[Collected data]

------------------------------------------------------------------------

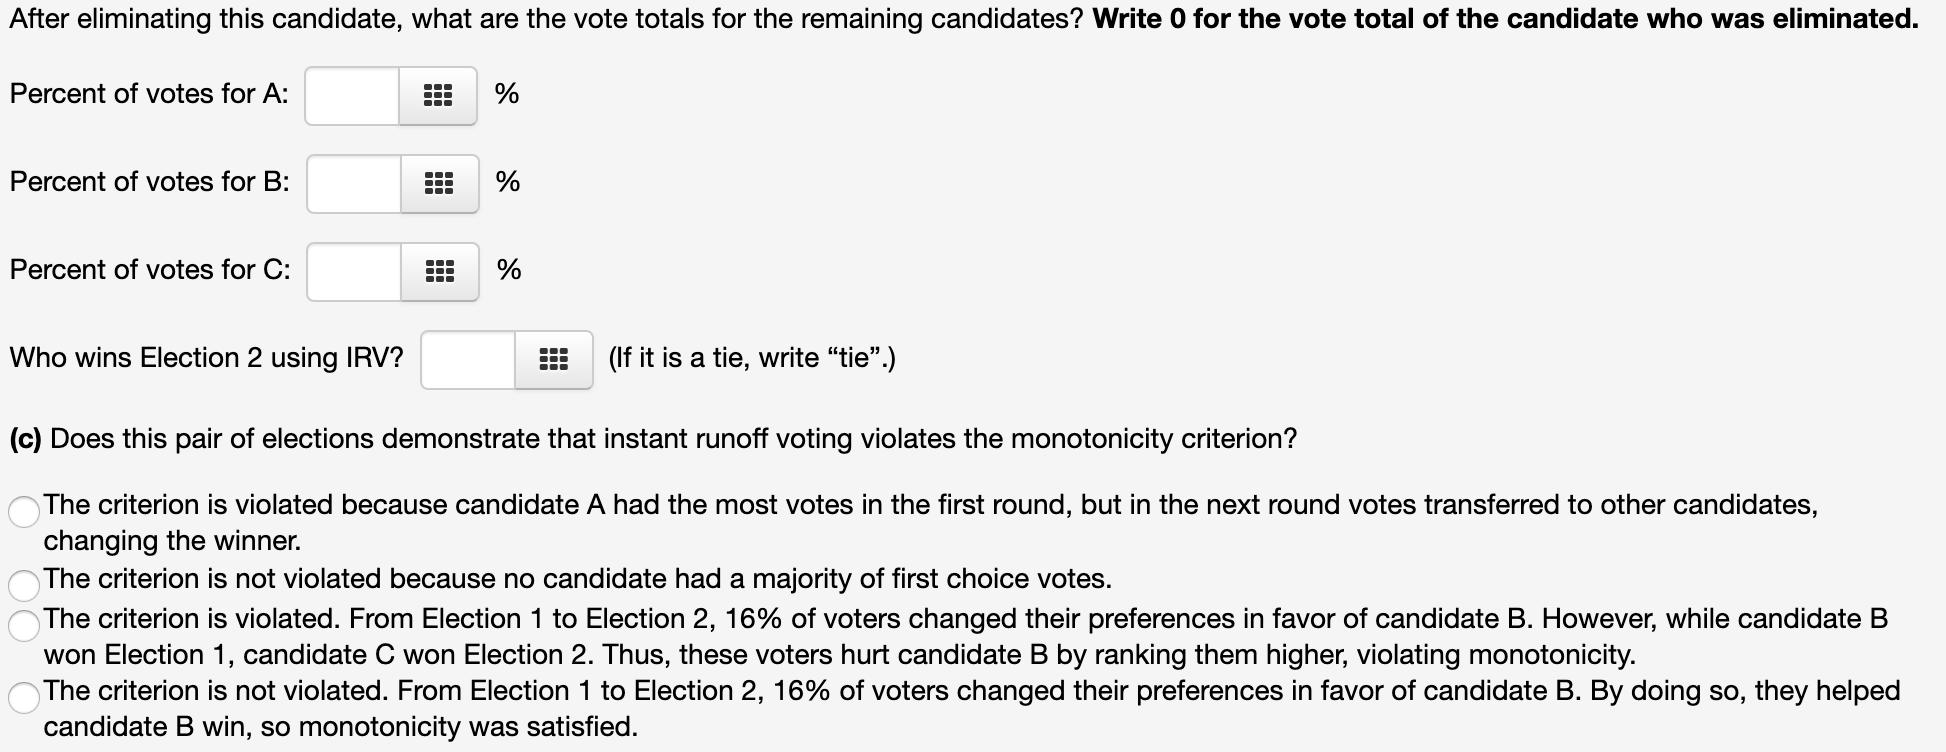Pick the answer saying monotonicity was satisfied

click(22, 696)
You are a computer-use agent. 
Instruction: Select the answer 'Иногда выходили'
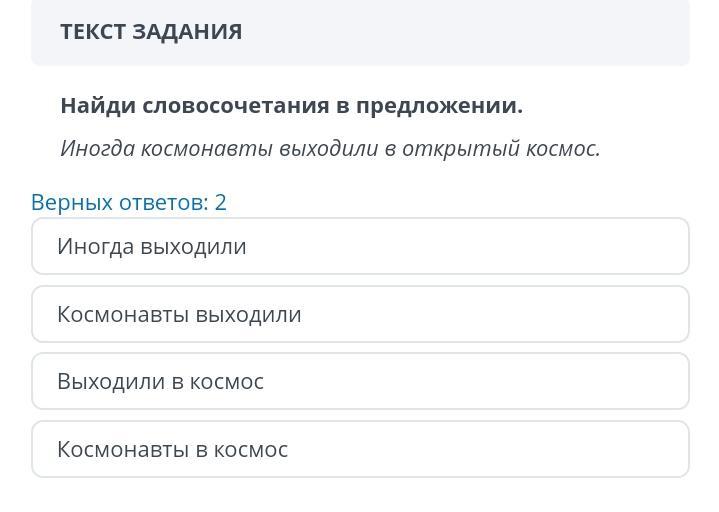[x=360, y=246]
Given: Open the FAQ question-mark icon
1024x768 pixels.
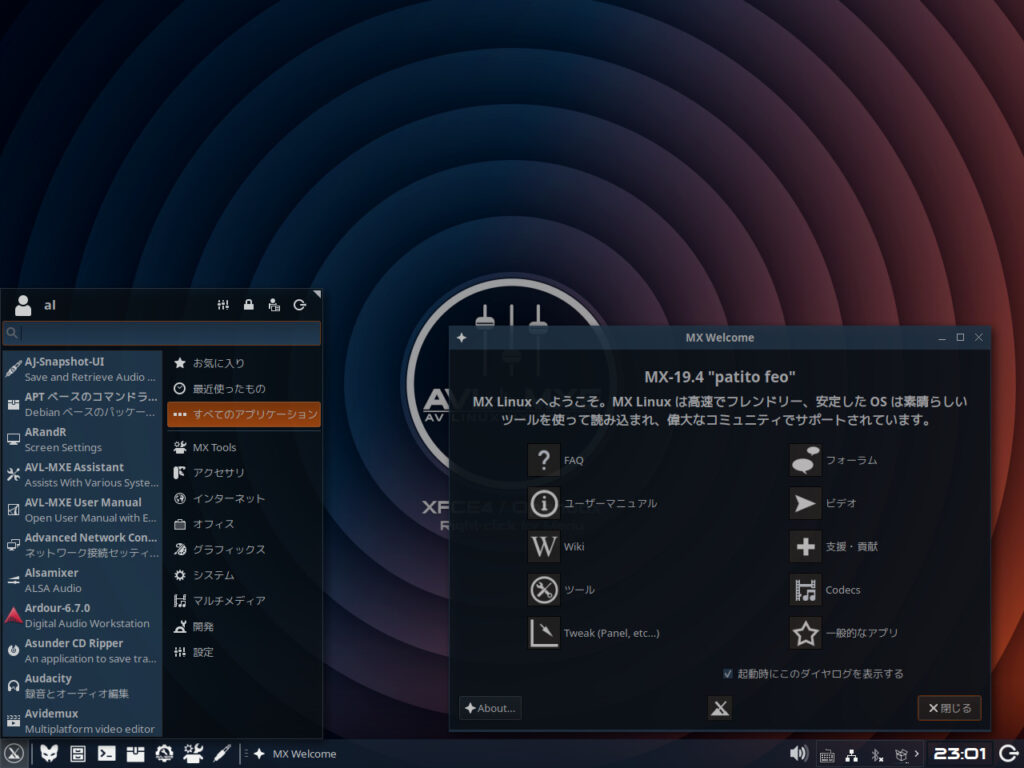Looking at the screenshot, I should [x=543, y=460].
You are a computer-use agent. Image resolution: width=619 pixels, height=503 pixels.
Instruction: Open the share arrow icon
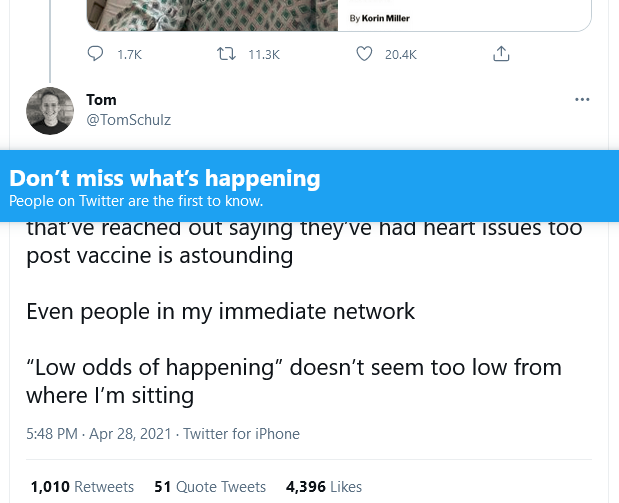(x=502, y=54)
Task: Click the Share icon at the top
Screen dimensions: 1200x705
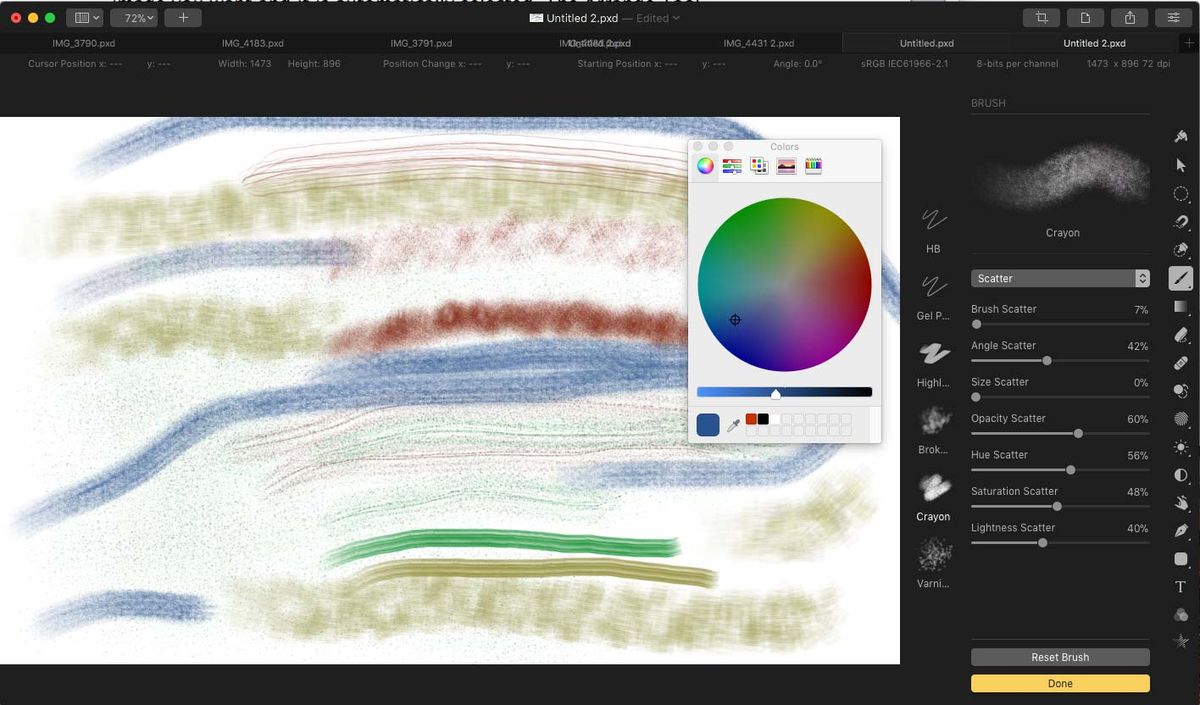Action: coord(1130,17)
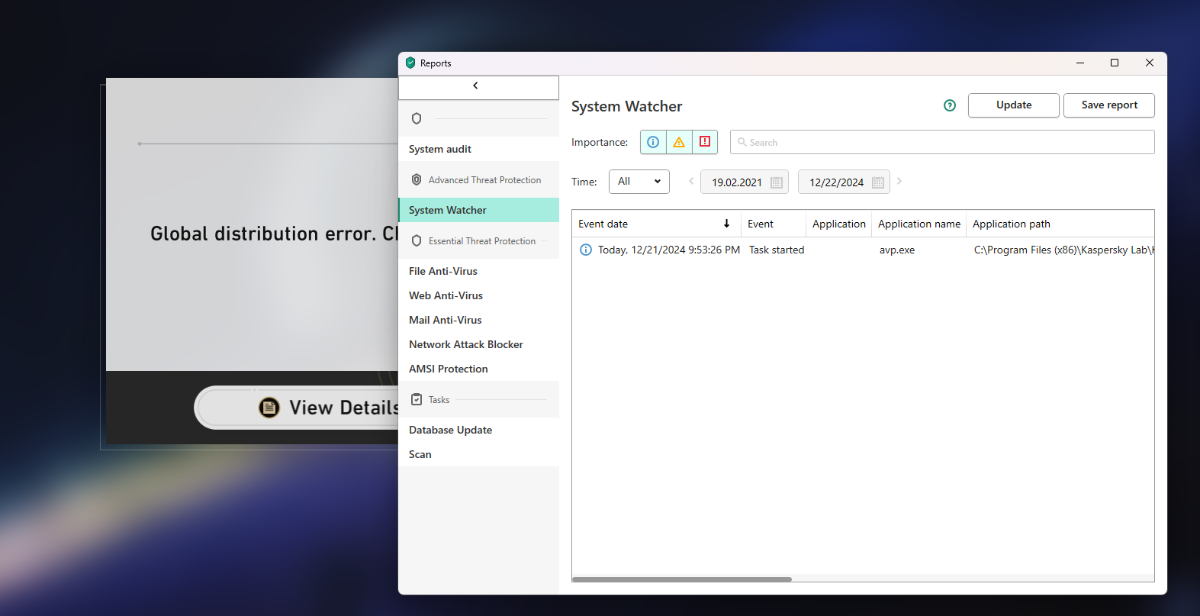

------------------------------------------------------------------------

§ **Your goal**: Counting only lines that contain the word "agent", give the number found in the data, and nothing else.

§ **Problem solution**: 2